AIM OF THE TASK:
List every distinct equation citation in the driveshaft vibration passage below, whether it names a range of equations or a pair.

QUOTED PASSAGE:
* * * * *
Taking into account that the tulip was fixed in the gearbox (see Figure 6 on the left side) and had simple elastic supports in the tulip-tripod joint (see Figure 6), the midshaft was a uniform Timoshenko beam simply supported by elastic at both ends (see Figure 6 and Figure 7) in both the tulip-tripod (left side) and inner race-bowl joints (right side), while the bowl was fixed (see Figure 7, right side) in the steering wheel and had simple elastic support in the inner race-bowl joint (see Figure 7). The system is given by the Equations (33)–(38) together with the boundary conditions from Equations (39)–(44) to represent the nonlinear dynamic behavior of the AD elements in FBV induced by shock force through the wheel by road excitations. By analyzing Equations (35) and (36), it can be remarked that they represent a system of equations with partial derivatives for the bending-shearing vibrations of a uniform shaft that considers the effects of rotary inertia and shear deformation, with the midshaft being a Timoshenko beam. The boundary conditions are given by Equations (39)–(44) and link the bending-shearing vibrations of the midshaft with the tulip and the bowl through the tulip-tripod and bowl-inner race joints, inducing in the solutions of the system of Equations (33)–(38) the next phenomena: the joints of the driveshaft are quasi-isometric [25,26,27] (p. 78), with the effect of geometric nonuniformity of the inertia characteristics of the joints that vary with the rigid angle of rotation for each element of the driveshaft in the directions ${\mathrm{X}}_1, {\mathrm{X}}_2, {\mathrm{X}}_3,$ the effects of the bending deflection and bending-twisting stiffness for the tulip and the bowl, the effects of the bending deflection and bending-twisting damping for each joint of the driveshaft, the rotary inertia effect in bending, and the shearing effect for the midshaft. The novelty of the Hamilton’s Principle approach was that it was used for the first time to compute the equations of motion for each AD element and the determination of the boundary conditions, as is noted in Equations (26)–(44).
* * * * *
STORED DATA:
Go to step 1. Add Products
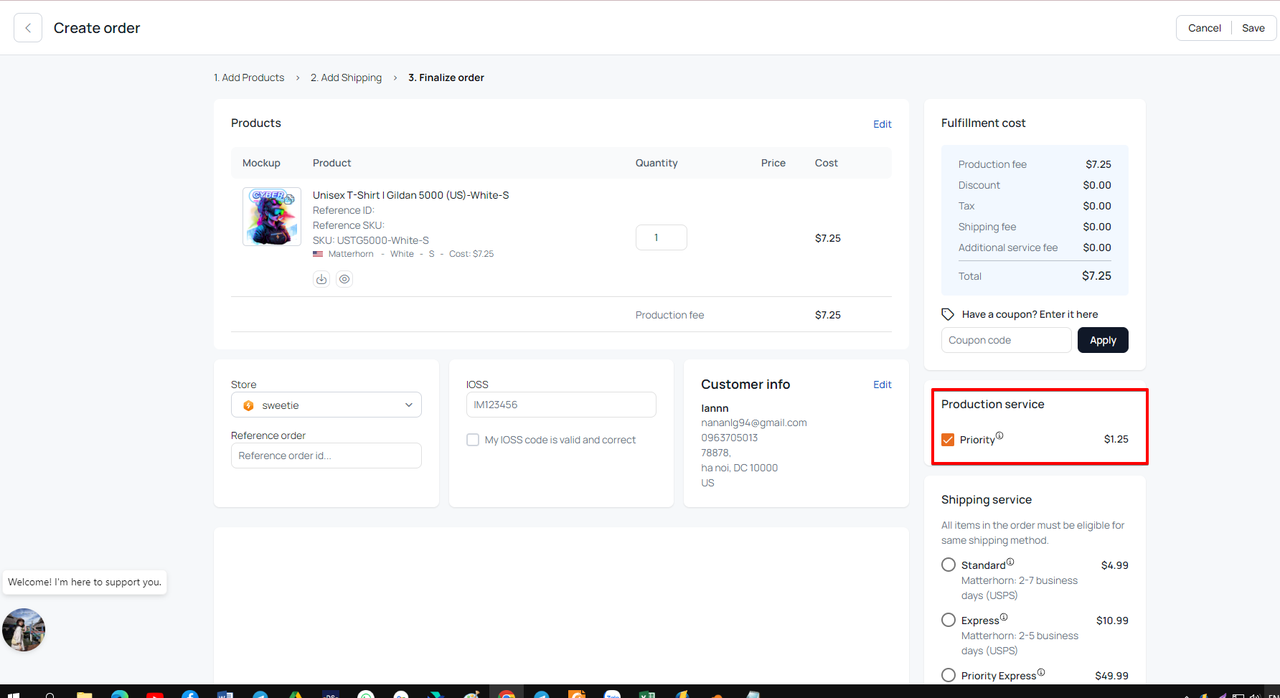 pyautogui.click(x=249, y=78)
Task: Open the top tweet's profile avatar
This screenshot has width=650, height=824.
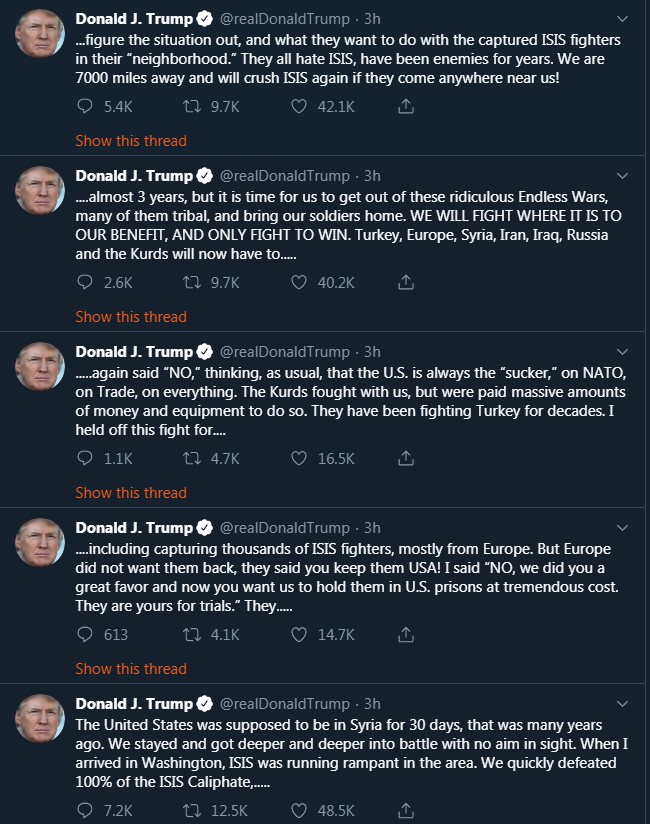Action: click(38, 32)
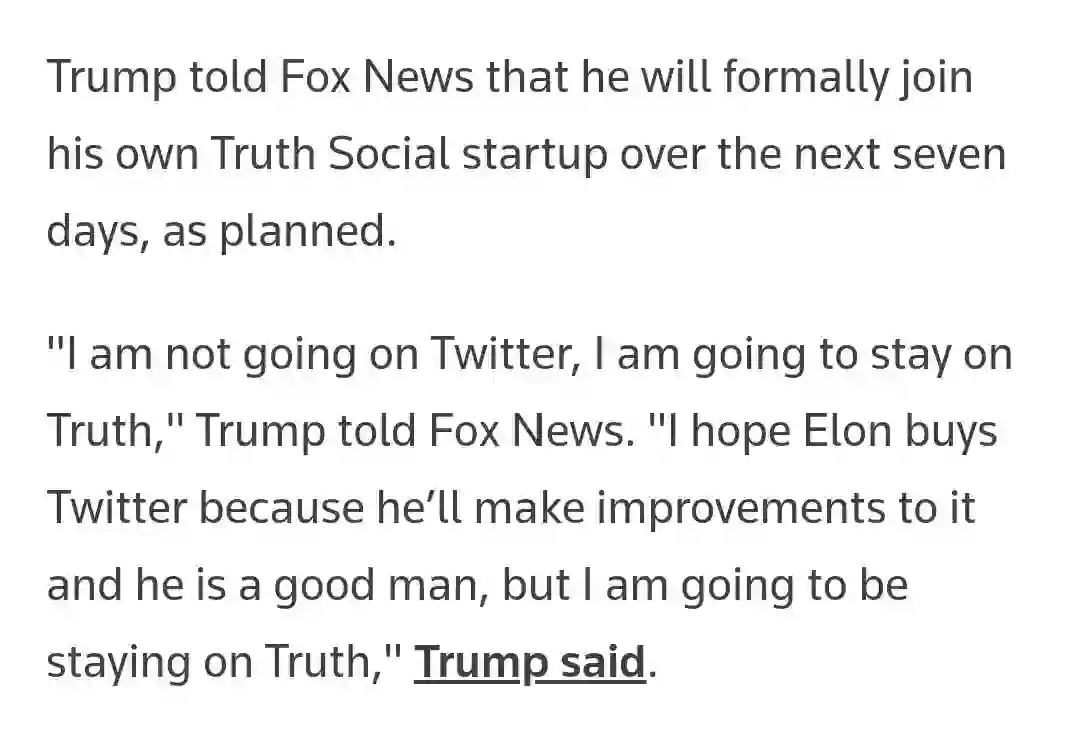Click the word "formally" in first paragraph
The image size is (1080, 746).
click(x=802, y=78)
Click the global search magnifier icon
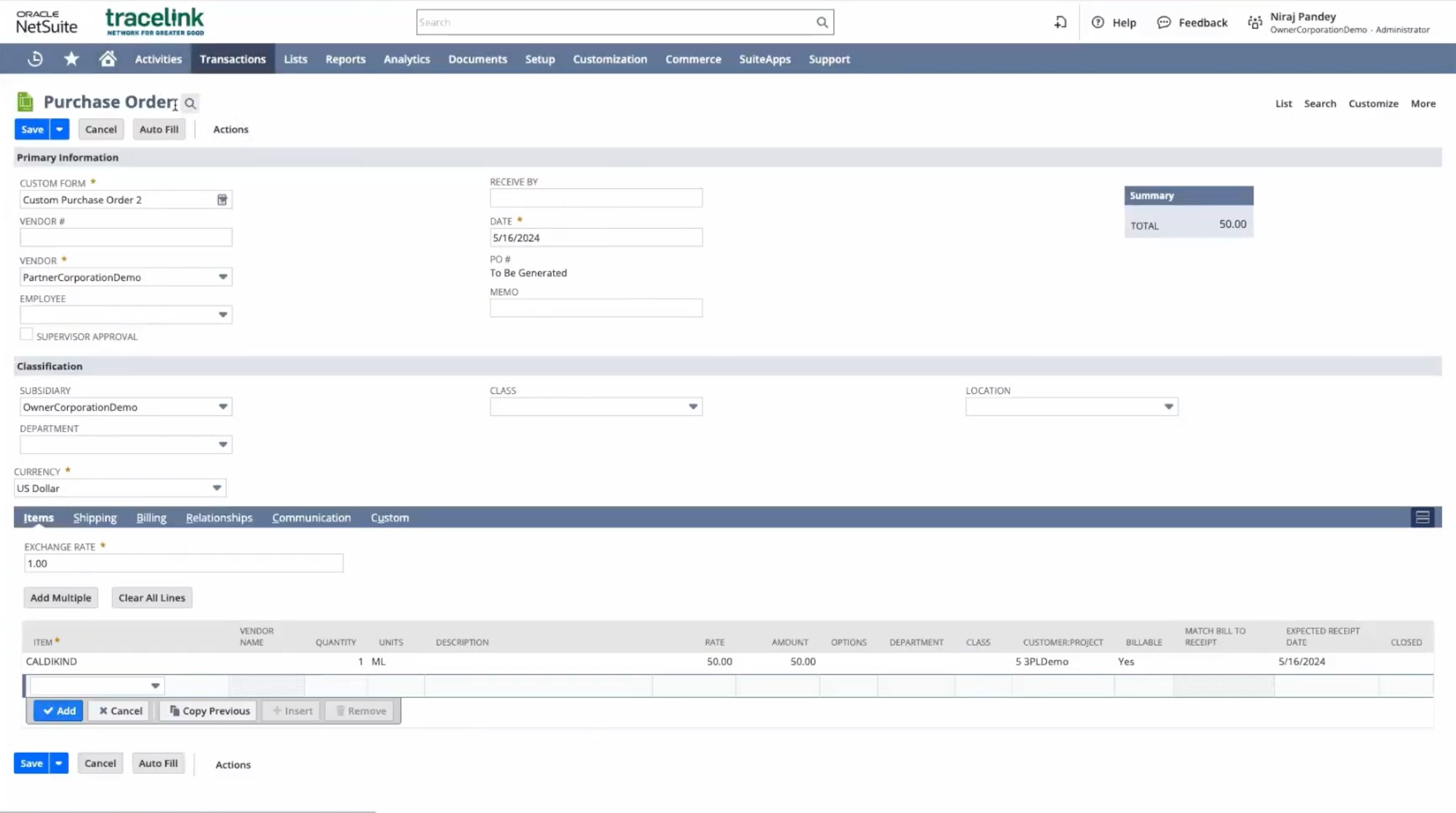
* * * * *
TASK OUTPUT:
- Equations (33)–(38)
- Equations (39)–(44)
- Equations (35) and (36)
- Equations (26)–(44)